Bolide victorieux sur circuit
Le paddock de Formule 1 est en ébullition. À seulement 19 ans, un pilote italien vient de bousculer la hiérarchie mondiale et d’inscrire son nom dans les livres d’histoire. Une performance d’autant plus impressionnante qu’elle intervient dans un contexte de bouleversements stratégiques et réglementaires pour la discipline reine du sport automobile.
Un sacre historique au pays du Soleil-Levant
Kimi Antonelli a triomphé dimanche sur le mythique circuit de Suzuka, au Japon. Cette deuxième victoire consécutive propulse le pilote Mercedes au sommet du championnat du monde, faisant de lui le plus jeune leader de l’histoire de la discipline.
Sa première victoire en carrière remontait à deux semaines plus tôt, lors du Grand Prix de Chine disputé à Shanghai. En enchaînant ces deux succès, l’Italien entre dans une catégorie très exclusive : il devient le premier pilote transalpin à signer deux triomphes d’affilée depuis Alberto Ascari en 1953.
Un départ raté transformé en opportunité
Pourtant, rien ne laissait présager une telle issue au lever du drapeau. Élancé depuis la pole position, Antonelli a connu un envol désastreux, se retrouvant relégué à la sixième place dès le premier virage.
Le jeune prodige n’a pas caché sa déception initiale : « J’ai pris un départ catastrophique sur lequel je vais devoir me pencher, mais j’ai été chanceux avec la voiture de sécurité. Je ne sais pas ce qui se serait passé sans la safety car mais ça m’a facilité la vie. »
La chance providentielle de la voiture de sécurité
C’est l’accident d’Ollie Bearman, qui a envoyé sa Haas dans le décor au virage de « Spoon », qui a changé la donne. L’intervention de la voiture de sécurité a permis à l’écurie allemande d’effectuer un arrêt aux stands « gratuit », relançant complètement les ambitions du jeune Italien.

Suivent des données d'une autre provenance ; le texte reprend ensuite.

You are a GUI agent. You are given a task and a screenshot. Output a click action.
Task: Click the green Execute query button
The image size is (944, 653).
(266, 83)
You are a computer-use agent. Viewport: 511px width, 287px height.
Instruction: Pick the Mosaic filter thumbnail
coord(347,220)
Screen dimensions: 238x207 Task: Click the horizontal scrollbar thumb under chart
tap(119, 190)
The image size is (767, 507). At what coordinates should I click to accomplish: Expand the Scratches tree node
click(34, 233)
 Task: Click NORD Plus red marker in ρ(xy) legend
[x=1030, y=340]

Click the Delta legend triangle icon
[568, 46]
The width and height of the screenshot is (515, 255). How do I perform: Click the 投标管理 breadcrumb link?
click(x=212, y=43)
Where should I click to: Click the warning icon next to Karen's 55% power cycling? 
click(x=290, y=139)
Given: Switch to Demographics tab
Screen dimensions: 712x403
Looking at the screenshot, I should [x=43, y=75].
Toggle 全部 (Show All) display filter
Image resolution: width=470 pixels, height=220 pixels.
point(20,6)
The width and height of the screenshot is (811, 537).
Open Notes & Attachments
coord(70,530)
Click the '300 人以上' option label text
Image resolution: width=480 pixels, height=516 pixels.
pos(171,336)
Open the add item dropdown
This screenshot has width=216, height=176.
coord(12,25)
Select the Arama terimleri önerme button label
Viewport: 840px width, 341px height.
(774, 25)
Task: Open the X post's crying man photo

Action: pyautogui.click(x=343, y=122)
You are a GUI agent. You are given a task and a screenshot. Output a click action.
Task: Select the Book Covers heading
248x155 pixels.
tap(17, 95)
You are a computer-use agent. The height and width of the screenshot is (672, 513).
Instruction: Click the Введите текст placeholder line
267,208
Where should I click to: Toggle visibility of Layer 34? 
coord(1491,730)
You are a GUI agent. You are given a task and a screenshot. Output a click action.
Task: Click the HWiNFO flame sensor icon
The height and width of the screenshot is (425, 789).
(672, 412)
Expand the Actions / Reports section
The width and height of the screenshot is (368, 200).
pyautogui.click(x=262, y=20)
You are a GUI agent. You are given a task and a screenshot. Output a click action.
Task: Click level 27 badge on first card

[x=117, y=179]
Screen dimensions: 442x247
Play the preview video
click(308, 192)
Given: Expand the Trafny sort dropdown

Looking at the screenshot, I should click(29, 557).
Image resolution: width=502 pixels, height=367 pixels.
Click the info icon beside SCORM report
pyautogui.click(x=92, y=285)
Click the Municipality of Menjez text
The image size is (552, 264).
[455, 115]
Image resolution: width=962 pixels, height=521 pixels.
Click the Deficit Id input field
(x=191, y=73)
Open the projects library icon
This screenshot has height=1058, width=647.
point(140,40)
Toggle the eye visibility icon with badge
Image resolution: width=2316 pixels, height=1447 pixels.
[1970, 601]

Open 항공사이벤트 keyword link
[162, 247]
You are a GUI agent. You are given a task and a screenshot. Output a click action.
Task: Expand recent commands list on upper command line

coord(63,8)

Le podium japonais et les performances marquantes
Derrière Antonelli, Oscar Piastri (McLaren) a décroché la deuxième marche du podium, tandis que Charles Leclerc (Ferrari) complétait le trio de tête. Son coéquipier chez Mercedes, George Russell, a échoué au pied de l’estrade en terminant quatrième.
Pierre Gasly résiste au champion du monde
L’une des performances les plus remarquables du week-end revient à Pierre Gasly. Le Français a terminé septième, parvenant à contenir la pression de Max Verstappen durant toute la course.
Le pilote Alpine a commenté cette résistance héroïque : « C’était une longue course, avec beaucoup de pression, il fallait se concentrer jusqu’au bout pour ne commettre aucune erreur car il était proche. »
Cette septième place constitue sa troisième arrivée consécutive dans les points, une première en carrière pour un début de saison. Gasly bénéficie selon ses dires de la « meilleure voiture de (sa) carrière. »
Verstappen dans la difficulté
Parti depuis la onzième position, le champion du monde néerlandais n’a récolté que la huitième place. Une performance décevante qui illustre les difficultés actuelles de Red Bull, en net retrait par rapport à la concurrence.
Les autres faits marquants de la course
Isack Hadjar (Red Bull), élancé depuis la huitième place, a connu une course inverse et s’est retrouvé piégé dans le trafic. Du côté de Haas, Esteban Ocon a signé sa première arrivée dans les points de la saison en terminant dixième.
Un championnat bouleversé et un avenir incertain
La saison 2025 connaît des turbulences importantes. Une pause forcée a été imposée en raison de la guerre au Moyen-Orient, entraînant l’annulation des Grands Prix de Bahreïn et d’Arabie saoudite.
Face au déséquilibre croissant entre les écuries, avec Ferrari et McLaren devenues des concurrentes particulièrement affûtées, une réunion d’urgence est programmée à Londres la semaine prochaine. L’objectif : définir un éventuel assouplissement du règlement à partir de 2027 pour rééquilibrer les forces en présence.
Rendez-vous à Miami
Le cirque de la Formule 1 reprendra ses droits le 2 mai prochain à Miami, où Kimi Antonelli tentera de consolider sa position de leader et d’écrire une nouvelle page de l’histoire du sport automobile.